Asked what was the main benefit of baking with natural yeasts (which is what defines the sourdough method), Warde Saunders says: the taste, adding that “the enzymes and bacteria present in the sourdough starter help unlock the complex taste of the wheat itself, as well as adding that characteristic slight acidity of their own. People who like real bread just love that full taste.”
“Then there are the health benefits that come from using the whole grain, which includes the germ, containing the most nutrients, and the bran, providing plenty of fibre. The long fermentation time that is necessary to make sourdough bread (24 hours at Tusk) helps unlock all these nutrients, making them 'bio-available', and makes the bread more digestible.”
Besides not causing trouble to the digestive system and being rather simple, sourdough baking also has a bit of a Zen element: it teaches patience! “The yeasts that raise the bread occur naturally in nature and in the case of bread, plenty are found on the surface of the wheat grains themselves, Warde Saunders points out. “So we just mix water and flour and let time do its thing. All this sourdough starter needs is to be fed regularly with fresh flour and water and with time this mix will develop an ideal balance between yeasts and lactic bacteria – it is these bacteria that give naturally fermented breads their characteristic sour taste. Sourdough baking teaches you patience: The dough takes longer to rise than regular commercial bread doughs and if you rush it, you will get bad bread.”

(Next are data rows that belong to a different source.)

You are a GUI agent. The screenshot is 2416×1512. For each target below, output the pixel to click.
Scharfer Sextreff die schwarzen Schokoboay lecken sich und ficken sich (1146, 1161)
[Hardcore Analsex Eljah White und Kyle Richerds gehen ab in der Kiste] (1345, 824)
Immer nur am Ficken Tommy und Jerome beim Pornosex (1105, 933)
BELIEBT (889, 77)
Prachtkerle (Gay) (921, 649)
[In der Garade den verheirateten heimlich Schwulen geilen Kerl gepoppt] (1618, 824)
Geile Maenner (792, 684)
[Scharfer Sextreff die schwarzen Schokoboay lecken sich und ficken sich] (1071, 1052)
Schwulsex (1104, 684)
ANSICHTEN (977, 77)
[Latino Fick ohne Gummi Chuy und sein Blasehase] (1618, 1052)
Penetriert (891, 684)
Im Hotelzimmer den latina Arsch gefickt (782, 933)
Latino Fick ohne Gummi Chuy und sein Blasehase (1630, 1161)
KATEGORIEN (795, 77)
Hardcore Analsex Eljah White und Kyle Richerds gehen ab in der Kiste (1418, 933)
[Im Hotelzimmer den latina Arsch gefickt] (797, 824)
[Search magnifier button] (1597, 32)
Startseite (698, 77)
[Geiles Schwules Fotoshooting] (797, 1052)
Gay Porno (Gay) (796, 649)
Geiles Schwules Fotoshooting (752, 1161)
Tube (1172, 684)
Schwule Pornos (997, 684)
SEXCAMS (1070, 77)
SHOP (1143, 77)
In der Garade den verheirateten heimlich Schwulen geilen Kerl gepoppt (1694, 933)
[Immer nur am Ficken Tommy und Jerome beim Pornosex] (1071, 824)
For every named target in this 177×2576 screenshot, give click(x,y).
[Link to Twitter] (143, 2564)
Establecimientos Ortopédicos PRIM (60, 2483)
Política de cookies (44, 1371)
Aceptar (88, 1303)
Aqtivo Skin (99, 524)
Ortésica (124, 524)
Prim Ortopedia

The owner hopes to increase the number of restaurants that take his bread on a regular basis. “We will also keep experimenting with slow food: By this I mean dried, fermented, pickled stuff. We make our own pickles and have recently been trying a lactic fermentation for fizzy drinks made with seasonal fruit. Also, there are plans in the pipeline for baking courses at Tusk.”
The cafe section also lends its walls to graphic design artists. The first to show her work is Siwar Kraytem, exhibiting posters and postcards designed for her ABCycling project.